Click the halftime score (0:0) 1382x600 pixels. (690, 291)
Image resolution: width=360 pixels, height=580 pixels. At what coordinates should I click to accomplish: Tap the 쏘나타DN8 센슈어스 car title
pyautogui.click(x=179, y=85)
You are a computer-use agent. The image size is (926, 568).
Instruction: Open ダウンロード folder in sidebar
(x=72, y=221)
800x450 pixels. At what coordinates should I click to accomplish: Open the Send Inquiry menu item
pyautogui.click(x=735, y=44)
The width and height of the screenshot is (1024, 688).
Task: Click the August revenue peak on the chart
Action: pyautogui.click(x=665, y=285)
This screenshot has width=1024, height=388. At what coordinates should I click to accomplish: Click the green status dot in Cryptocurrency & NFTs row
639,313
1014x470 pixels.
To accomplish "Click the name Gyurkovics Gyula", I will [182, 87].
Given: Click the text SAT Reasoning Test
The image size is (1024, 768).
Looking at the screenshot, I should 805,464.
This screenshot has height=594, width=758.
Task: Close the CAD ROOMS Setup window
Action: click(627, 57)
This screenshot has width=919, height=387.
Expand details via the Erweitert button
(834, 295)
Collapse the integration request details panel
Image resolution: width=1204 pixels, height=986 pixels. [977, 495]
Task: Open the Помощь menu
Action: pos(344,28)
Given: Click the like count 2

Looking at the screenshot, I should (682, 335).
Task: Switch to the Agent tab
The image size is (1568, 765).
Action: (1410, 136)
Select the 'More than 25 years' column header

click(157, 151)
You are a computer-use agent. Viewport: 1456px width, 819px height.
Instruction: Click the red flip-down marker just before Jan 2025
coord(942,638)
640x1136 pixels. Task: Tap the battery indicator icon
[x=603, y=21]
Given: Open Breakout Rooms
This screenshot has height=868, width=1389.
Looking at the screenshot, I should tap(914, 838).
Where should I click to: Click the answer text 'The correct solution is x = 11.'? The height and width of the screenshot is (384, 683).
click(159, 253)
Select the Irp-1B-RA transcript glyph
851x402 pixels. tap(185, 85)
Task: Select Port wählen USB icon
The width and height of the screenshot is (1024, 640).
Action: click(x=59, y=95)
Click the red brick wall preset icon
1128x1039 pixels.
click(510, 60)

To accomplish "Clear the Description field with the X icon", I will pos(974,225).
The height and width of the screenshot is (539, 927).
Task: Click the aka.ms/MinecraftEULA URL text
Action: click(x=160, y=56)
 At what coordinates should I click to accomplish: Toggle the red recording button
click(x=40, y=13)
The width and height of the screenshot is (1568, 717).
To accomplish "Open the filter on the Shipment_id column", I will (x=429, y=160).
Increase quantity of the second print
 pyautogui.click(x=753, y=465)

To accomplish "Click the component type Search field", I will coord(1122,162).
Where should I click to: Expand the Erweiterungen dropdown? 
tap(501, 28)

Given exercise.
Recast the records as a JSON list of strings, one string per line and no blank lines. Begin at the line that has "You are a computer-use agent. The" and stop after the line that has "click(159, 253)".

Answer to this task.
[
  "You are a computer-use agent. The image size is (926, 568).",
  "Instruction: Open ダウンロード folder in sidebar",
  "(x=72, y=221)",
  "800x450 pixels. At what coordinates should I click to accomplish: Open the Send Inquiry menu item",
  "pyautogui.click(x=735, y=44)",
  "The width and height of the screenshot is (1024, 688).",
  "Task: Click the August revenue peak on the chart",
  "Action: pyautogui.click(x=665, y=285)",
  "This screenshot has width=1024, height=388. At what coordinates should I click to accomplish: Click the green status dot in Cryptocurrency & NFTs row",
  "639,313",
  "1014x470 pixels.",
  "To accomplish \"Click the name Gyurkovics Gyula\", I will [182, 87].",
  "Given: Click the text SAT Reasoning Test",
  "The image size is (1024, 768).",
  "Looking at the screenshot, I should 805,464.",
  "This screenshot has height=594, width=758.",
  "Task: Close the CAD ROOMS Setup window",
  "Action: click(627, 57)",
  "This screenshot has width=919, height=387.",
  "Expand details via the Erweitert button",
  "(834, 295)",
  "Collapse the integration request details panel",
  "Image resolution: width=1204 pixels, height=986 pixels. [977, 495]",
  "Task: Open the Помощь menu",
  "Action: pos(344,28)",
  "Given: Click the like count 2",
  "Looking at the screenshot, I should (682, 335).",
  "Task: Switch to the Agent tab",
  "The image size is (1568, 765).",
  "Action: (1410, 136)",
  "Select the 'More than 25 years' column header",
  "click(157, 151)",
  "You are a computer-use agent. Viewport: 1456px width, 819px height.",
  "Instruction: Click the red flip-down marker just before Jan 2025",
  "coord(942,638)",
  "640x1136 pixels. Task: Tap the battery indicator icon",
  "[x=603, y=21]",
  "Given: Open Breakout Rooms",
  "This screenshot has height=868, width=1389.",
  "Looking at the screenshot, I should tap(914, 838).",
  "Where should I click to: Click the answer text 'The correct solution is x = 11.'? The height and width of the screenshot is (384, 683).",
  "click(159, 253)"
]